Abstract

Real-time computing is an enabling technology for many important application areas, including process control, nuclear power plants, agile manufacturing, intelligent vehicle highway systems, avionics, air-traffic control, telecommunications (the information superhighway), multimedia, real-time simulation, virtual reality, medical applications (e.g., telemedicine and intensive-care monitoring), and defense applications (e.g., command, control and communications).
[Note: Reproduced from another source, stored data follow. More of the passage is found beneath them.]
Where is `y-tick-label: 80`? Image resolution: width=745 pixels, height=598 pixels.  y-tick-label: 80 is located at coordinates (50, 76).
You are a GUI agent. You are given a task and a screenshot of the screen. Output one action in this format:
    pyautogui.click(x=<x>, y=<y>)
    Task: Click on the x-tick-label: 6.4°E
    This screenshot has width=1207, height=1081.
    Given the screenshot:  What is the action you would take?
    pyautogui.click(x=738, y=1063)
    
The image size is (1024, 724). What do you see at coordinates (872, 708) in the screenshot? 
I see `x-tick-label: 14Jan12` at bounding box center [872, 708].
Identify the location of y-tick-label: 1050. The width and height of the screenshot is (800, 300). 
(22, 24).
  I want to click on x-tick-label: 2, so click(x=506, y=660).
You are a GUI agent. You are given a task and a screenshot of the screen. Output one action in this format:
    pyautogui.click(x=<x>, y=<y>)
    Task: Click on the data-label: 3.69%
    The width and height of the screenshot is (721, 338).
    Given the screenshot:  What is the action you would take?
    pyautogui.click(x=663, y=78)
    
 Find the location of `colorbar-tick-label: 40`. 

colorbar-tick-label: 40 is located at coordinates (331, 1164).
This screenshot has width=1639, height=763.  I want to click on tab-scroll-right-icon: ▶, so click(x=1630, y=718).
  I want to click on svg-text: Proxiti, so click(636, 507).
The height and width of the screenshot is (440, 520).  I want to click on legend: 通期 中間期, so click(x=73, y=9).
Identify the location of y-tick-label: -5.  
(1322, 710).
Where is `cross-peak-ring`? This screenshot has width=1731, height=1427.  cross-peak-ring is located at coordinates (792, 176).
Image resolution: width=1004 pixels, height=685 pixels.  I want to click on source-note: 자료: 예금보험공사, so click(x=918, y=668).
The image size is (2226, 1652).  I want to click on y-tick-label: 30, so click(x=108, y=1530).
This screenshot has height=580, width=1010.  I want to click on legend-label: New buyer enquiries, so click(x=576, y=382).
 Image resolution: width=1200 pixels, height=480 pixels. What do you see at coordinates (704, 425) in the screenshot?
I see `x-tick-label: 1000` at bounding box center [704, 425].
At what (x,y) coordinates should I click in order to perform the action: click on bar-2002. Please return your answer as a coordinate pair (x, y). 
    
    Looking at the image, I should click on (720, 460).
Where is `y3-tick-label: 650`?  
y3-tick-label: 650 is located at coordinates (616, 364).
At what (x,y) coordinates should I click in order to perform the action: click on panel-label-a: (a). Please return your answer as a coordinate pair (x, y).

In particular, almost all safety-critical systems and many embedded computer systems are real-time systems. Further, realtime technology is becoming increasingly important and pervasive, e.g., more and more infrastructure of the world depends on it. Strategic directions for research in real-time computing involve addressing new types of real-time systems including open real-time systems, globally distributed real-time, and multimedia systems. For each of these, research is required in the areas of system evolution, composibility, software engineering, the science of performance guarantees, reliability and formal verification, general system issues, programming languages, and education. Economic and safety considerations, as well as the special problems that timing constraints cause, must be taken into account in the solutions. In Section 2, several examples of realtime systems, their corresponding importance, and several examples of research success are presented. In Section 3 key future challenges and research related to strategic directions are highlighted. A vision of the field for the next ten years is presented in Section 4. Section 5 summarizes the paper.